• [Data entries]:

= = = =

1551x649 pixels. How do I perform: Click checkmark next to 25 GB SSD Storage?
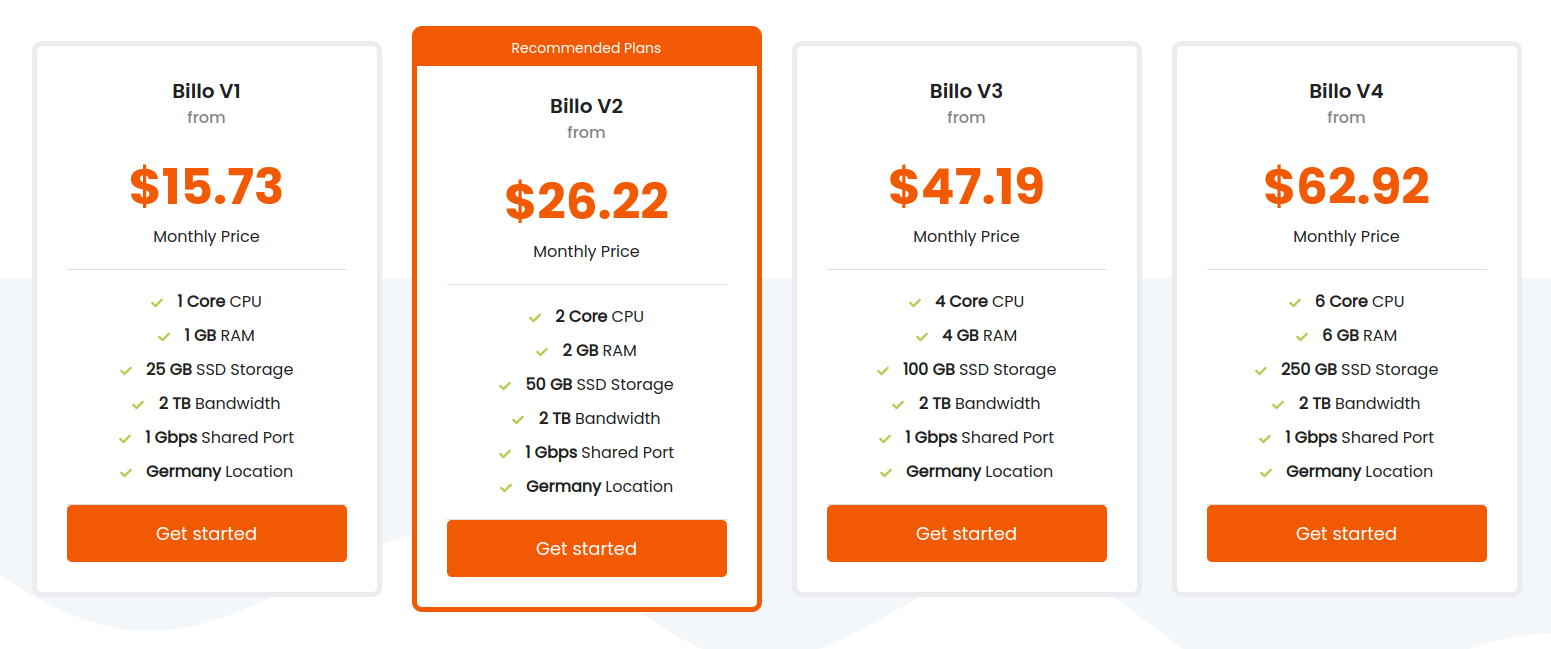[x=126, y=370]
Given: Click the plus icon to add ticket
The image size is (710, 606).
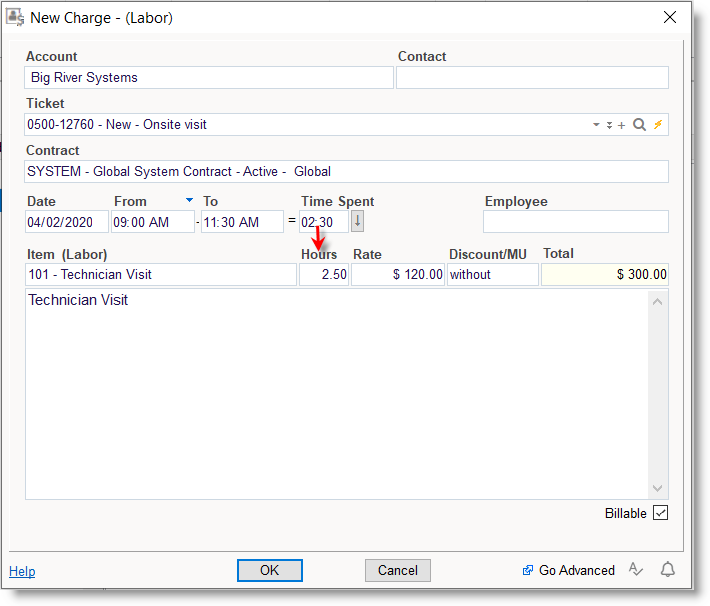Looking at the screenshot, I should [x=622, y=125].
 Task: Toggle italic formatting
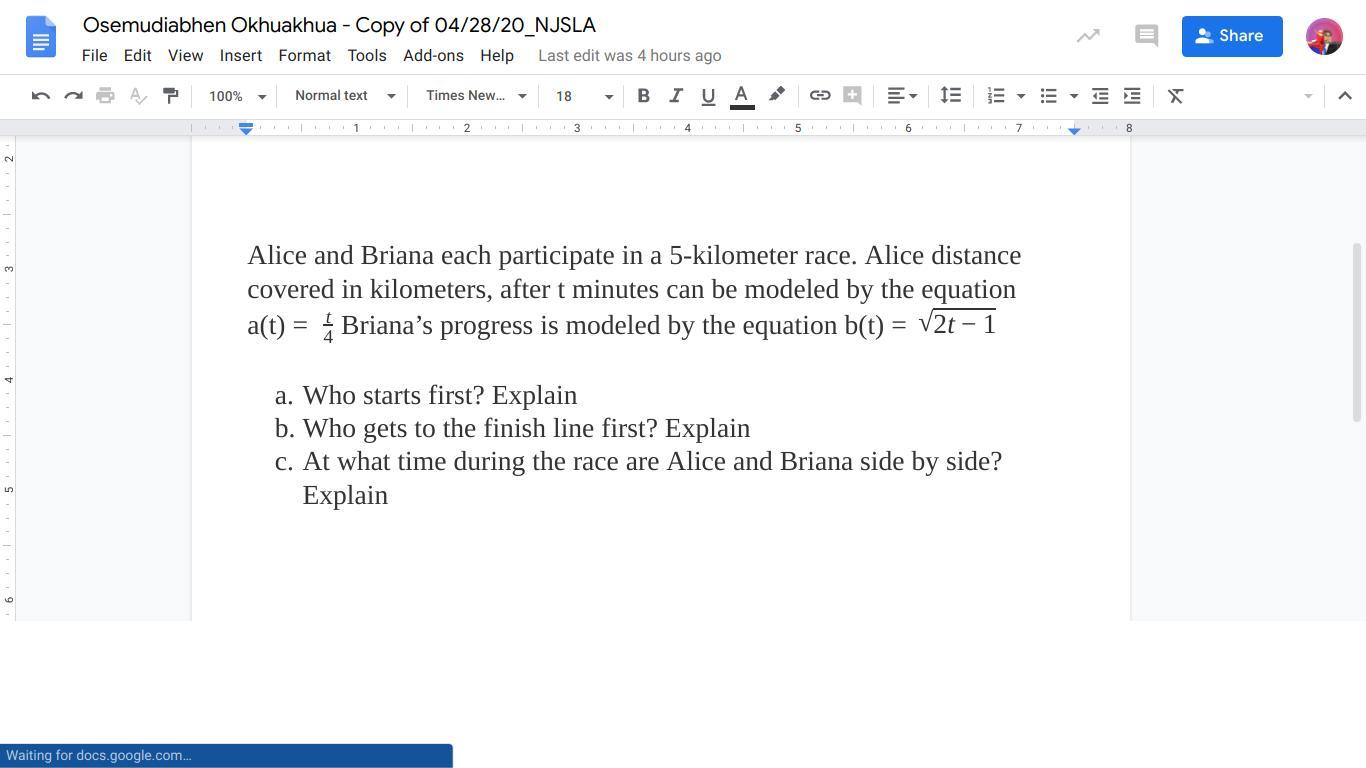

= = = =

• [WORK ORDER]: Write the records out exactly, dropping every image.

• [ANSWER SECTION]:
1551x649 pixels. How do I perform: Click checkmark next to 25 GB SSD Storage?
[x=126, y=370]
Given: Click the plus icon to add ticket
The image size is (710, 606).
Looking at the screenshot, I should [x=622, y=125].
 Task: Toggle italic formatting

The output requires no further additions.